_Pixel coordinate grounding data_:

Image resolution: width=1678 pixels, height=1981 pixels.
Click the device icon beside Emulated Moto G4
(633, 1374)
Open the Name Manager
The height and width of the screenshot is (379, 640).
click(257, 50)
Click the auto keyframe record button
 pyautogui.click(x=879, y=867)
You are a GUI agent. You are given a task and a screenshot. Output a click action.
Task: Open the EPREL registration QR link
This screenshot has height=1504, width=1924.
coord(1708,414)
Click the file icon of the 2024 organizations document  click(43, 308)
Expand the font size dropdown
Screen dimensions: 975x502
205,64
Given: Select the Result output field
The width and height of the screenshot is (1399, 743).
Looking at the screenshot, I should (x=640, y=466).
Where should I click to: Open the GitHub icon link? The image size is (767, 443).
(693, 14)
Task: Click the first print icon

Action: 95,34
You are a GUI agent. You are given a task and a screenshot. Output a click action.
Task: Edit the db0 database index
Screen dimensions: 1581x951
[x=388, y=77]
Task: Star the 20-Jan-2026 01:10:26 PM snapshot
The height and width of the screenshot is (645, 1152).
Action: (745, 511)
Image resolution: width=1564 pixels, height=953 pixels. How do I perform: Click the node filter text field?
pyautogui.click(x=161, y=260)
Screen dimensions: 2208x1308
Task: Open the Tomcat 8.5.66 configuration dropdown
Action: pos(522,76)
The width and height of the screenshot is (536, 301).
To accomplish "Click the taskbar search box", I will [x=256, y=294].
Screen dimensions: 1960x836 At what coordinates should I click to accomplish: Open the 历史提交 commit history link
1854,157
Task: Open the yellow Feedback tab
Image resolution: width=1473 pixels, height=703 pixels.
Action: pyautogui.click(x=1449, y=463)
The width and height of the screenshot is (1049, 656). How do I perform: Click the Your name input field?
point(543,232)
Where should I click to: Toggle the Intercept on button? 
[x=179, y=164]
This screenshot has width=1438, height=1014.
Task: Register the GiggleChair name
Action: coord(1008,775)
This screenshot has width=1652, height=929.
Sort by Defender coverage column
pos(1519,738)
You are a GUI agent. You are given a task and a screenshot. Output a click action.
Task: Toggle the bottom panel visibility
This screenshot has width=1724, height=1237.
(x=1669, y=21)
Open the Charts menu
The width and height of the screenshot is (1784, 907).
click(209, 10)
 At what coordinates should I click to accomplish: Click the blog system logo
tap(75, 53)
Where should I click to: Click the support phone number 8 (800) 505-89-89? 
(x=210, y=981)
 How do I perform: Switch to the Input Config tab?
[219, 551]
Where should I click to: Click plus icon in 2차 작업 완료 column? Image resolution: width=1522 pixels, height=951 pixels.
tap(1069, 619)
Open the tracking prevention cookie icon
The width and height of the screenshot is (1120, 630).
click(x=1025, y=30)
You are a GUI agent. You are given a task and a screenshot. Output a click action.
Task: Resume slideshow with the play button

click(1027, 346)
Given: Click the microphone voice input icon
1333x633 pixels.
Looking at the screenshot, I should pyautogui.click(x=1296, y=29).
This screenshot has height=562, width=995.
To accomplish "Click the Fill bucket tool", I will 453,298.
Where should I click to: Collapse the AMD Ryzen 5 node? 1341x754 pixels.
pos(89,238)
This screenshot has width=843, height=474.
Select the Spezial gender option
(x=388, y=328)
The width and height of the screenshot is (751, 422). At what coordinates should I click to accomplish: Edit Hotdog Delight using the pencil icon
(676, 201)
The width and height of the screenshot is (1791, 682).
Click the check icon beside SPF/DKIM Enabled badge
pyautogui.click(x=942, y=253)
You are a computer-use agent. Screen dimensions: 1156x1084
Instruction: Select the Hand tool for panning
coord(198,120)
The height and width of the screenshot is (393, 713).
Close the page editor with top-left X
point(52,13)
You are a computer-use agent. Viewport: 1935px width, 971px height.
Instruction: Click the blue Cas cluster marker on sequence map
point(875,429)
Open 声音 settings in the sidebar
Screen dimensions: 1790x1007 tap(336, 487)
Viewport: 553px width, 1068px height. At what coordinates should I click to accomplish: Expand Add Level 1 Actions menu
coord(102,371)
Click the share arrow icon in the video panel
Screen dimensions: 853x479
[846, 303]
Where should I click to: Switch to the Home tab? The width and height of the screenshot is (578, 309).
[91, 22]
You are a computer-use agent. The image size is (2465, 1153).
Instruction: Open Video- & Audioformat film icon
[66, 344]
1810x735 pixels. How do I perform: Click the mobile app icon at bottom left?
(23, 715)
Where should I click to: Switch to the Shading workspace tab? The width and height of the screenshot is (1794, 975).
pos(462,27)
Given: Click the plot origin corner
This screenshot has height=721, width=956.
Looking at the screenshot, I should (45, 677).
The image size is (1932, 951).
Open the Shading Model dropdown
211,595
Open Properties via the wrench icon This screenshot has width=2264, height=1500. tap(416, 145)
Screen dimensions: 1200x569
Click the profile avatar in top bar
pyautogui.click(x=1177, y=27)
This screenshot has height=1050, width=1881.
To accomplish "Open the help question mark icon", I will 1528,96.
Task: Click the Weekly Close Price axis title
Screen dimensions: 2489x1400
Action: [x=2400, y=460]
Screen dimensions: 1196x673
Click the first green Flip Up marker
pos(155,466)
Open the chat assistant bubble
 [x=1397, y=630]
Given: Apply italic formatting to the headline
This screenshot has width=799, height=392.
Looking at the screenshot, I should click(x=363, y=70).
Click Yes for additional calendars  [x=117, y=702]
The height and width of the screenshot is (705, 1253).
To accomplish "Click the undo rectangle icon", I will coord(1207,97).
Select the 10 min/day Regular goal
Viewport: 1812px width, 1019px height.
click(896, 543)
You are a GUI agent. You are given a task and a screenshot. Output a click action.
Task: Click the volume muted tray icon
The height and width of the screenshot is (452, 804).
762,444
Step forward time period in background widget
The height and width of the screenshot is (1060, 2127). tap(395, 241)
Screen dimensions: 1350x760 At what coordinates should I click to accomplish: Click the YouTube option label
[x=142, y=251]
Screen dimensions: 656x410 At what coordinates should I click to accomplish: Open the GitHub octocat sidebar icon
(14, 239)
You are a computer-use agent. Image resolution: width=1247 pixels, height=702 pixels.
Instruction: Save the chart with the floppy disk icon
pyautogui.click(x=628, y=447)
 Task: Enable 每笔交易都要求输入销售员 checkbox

_TRY IT_:
Starting with the line that holds "Screen dimensions: 1196x673" and ending with the line that holds "Task: Click the volume muted tray icon", retype every line in the data above exactly, and nothing else.

_SOLUTION TO THE PROBLEM_:
Screen dimensions: 1196x673
Click the first green Flip Up marker
pos(155,466)
Open the chat assistant bubble
 [x=1397, y=630]
Given: Apply italic formatting to the headline
This screenshot has width=799, height=392.
Looking at the screenshot, I should click(x=363, y=70).
Click Yes for additional calendars  [x=117, y=702]
The height and width of the screenshot is (705, 1253).
To accomplish "Click the undo rectangle icon", I will coord(1207,97).
Select the 10 min/day Regular goal
Viewport: 1812px width, 1019px height.
click(896, 543)
You are a GUI agent. You are given a task and a screenshot. Output a click action.
Task: Click the volume muted tray icon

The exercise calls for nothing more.